_To do_
Every line containing "agent" should be identified and copied from the data below.

_Exercise material_
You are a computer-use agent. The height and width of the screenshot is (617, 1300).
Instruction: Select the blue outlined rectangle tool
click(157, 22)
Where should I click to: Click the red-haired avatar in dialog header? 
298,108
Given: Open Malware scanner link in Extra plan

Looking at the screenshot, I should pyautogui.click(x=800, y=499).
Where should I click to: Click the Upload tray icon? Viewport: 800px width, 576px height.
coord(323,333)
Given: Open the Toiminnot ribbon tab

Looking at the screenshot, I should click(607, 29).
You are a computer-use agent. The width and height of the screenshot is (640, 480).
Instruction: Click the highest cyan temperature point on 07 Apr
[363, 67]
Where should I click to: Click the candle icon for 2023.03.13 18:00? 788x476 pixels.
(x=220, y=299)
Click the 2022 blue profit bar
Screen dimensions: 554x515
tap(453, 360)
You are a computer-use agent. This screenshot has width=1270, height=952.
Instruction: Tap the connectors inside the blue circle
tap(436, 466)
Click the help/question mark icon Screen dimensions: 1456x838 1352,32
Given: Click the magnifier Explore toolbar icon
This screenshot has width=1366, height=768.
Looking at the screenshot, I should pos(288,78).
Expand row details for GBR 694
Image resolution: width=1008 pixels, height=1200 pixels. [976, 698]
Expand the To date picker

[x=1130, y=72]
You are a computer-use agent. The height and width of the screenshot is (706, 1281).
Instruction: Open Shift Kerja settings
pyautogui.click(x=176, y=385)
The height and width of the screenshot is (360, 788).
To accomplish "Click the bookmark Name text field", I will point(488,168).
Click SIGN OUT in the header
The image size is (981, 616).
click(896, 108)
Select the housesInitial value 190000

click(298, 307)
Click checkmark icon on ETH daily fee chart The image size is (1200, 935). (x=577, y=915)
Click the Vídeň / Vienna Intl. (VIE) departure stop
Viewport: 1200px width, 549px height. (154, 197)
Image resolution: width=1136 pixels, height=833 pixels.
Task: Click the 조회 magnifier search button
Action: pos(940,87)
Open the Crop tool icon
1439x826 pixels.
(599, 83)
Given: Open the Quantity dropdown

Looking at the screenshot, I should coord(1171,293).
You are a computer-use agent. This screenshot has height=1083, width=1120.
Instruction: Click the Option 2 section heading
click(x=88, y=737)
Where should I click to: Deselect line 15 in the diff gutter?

_Exercise solution_
You are a computer-use agent. The height and width of the screenshot is (617, 1300).
You are a computer-use agent. The width and height of the screenshot is (640, 480).
You are a computer-use agent. This screenshot has width=1270, height=952.
You are a computer-use agent. The height and width of the screenshot is (706, 1281).
You are a computer-use agent. This screenshot has height=1083, width=1120.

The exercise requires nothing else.